LSU Photography and Landscape Architecture Students Document Baton Rouge Neighborhoods for Historic Preservation
Interdisciplinary collaboration is a key aspect of LSU art & design faculty research, and now student curriculum, with numerous courses offered that span across disciplines.
Johanna Warwick, assistant professor of photography, collaborated with landscape architecture assistant professor Nicholas Serrano to teach the course ART 4941 Special Topics: Photography & Preservation in spring 2020. The course is a direct result of Warwick’s work The Bottom, a photography series investigation of the historic neighborhood Old South Baton Rouge, Louisiana. Assistant professor Serrano saw her lecture about the project in Greenville, SC in fall 2019 and the two proposed a collaborative course focused on the relationship of photography in preservation.
“Seeing my work through the lens of being preservation, we became incredibly excited about the relationship between photography and conservation efforts,” Warwick said. “We built this course together with the belief and goal that our students from different disciplines would be able to educate and collaborate with different areas of expertise, for joint goals.”
The course was designed to investigate the historical role of photography in preservation, bringing together art and design students to examine the topics from different vantage points. Photography and landscape architecture students explored the topic of preservation through memorials, monuments, culture, climate and landscape. The students worked together researching and photographing sites in Baton Rouge that are on National Registers, and making recommendations for sites to be added.

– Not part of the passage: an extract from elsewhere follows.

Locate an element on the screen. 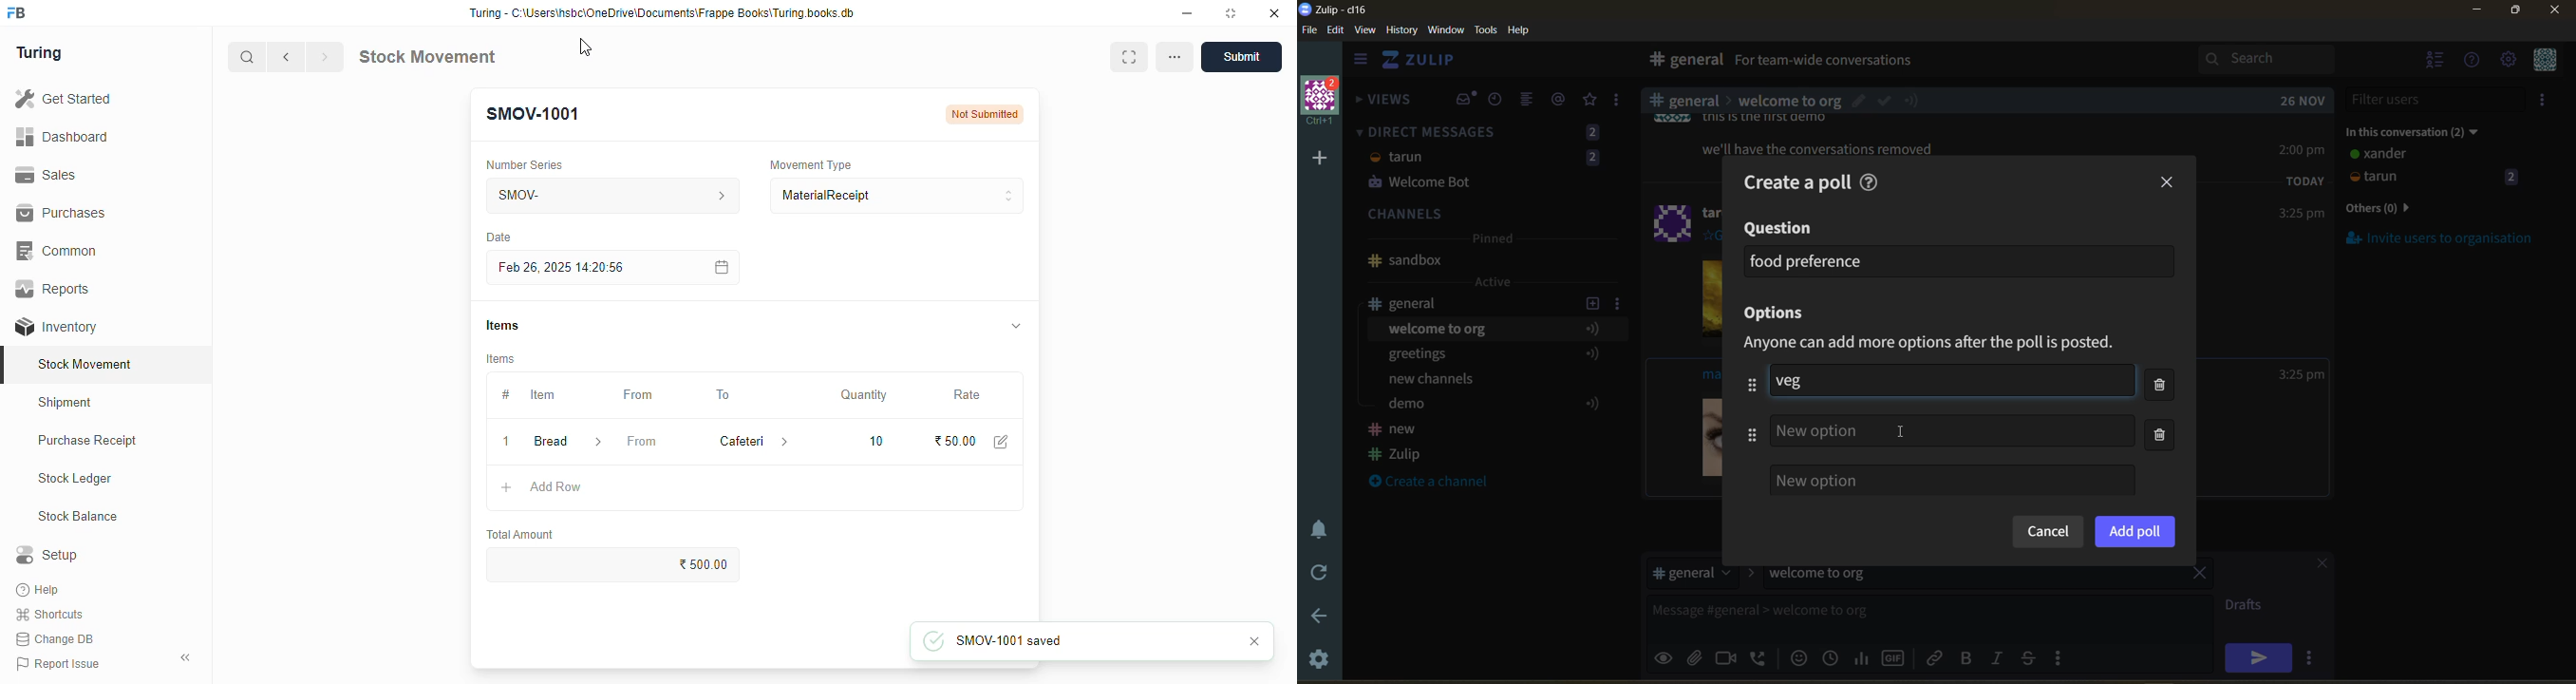 Image resolution: width=2576 pixels, height=700 pixels. ₹50.00 is located at coordinates (956, 441).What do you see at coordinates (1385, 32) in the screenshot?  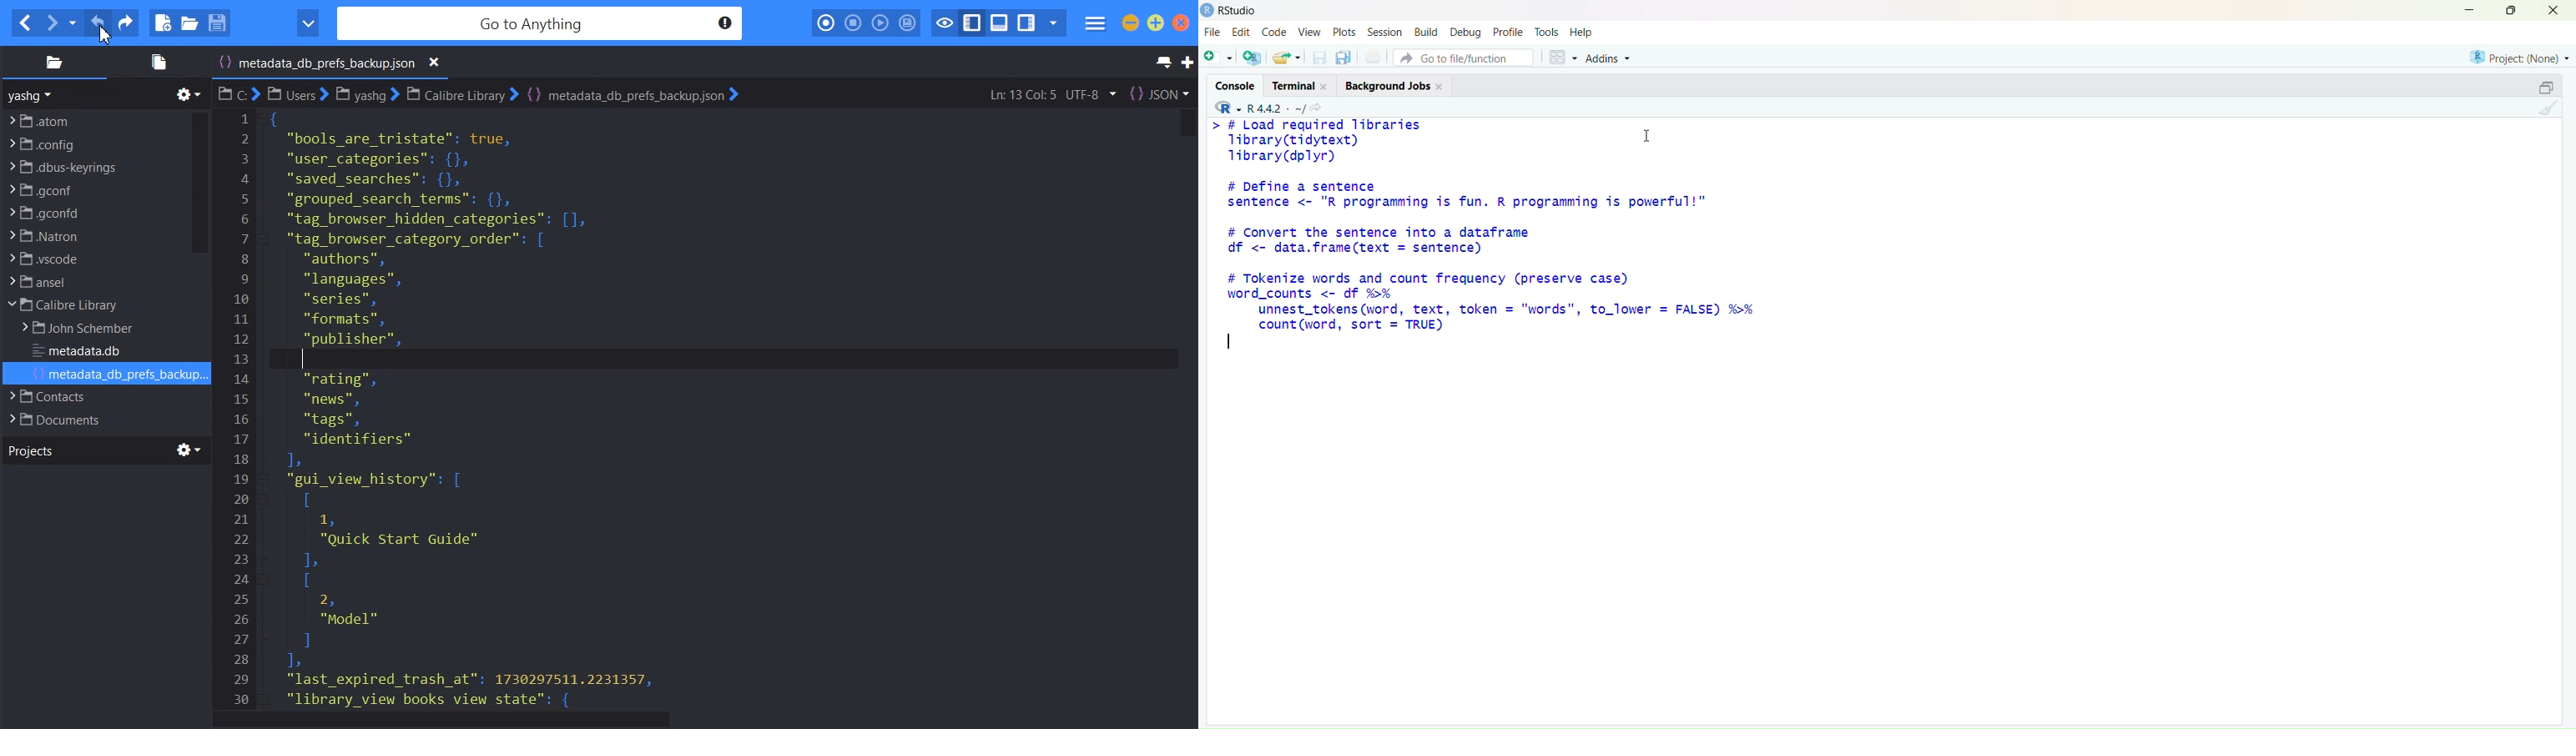 I see `session` at bounding box center [1385, 32].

“This course covers the history, theory, and practices of historic preservation, with a particular focus on the historical geographies of the American South,” Serrano said. “Students explore how to identify, investigate, and give voice to the historical narratives of spaces, places, and memories embedded in the built environment.”
For each site students worked together to conduct in-depth research and produce visual evidence. “Partners work closely with each other, sharing their knowledge, skills, and understanding so that each party feels confident in working in new ways,” he said in the course overview. “This means landscape architecture students make photographs as well, and photography students are also be conducting research.”
In future semesters, Warwick and Serrano plan for the entire class to work together to research and document the historic Plank Road neighborhood in Baton Rouge and make recommendations to the city for architecture to be preserved. “We hope to run this course again in the future and address projects that we had to postpone due to the Covid-19 pandemic,” she said.
This course contributed to the college’s goal of cross-collaboration between the School of Art and the Robert Reich School of Landscape Architecture, merging the disciplines of art and design to work together to address issues in local communities.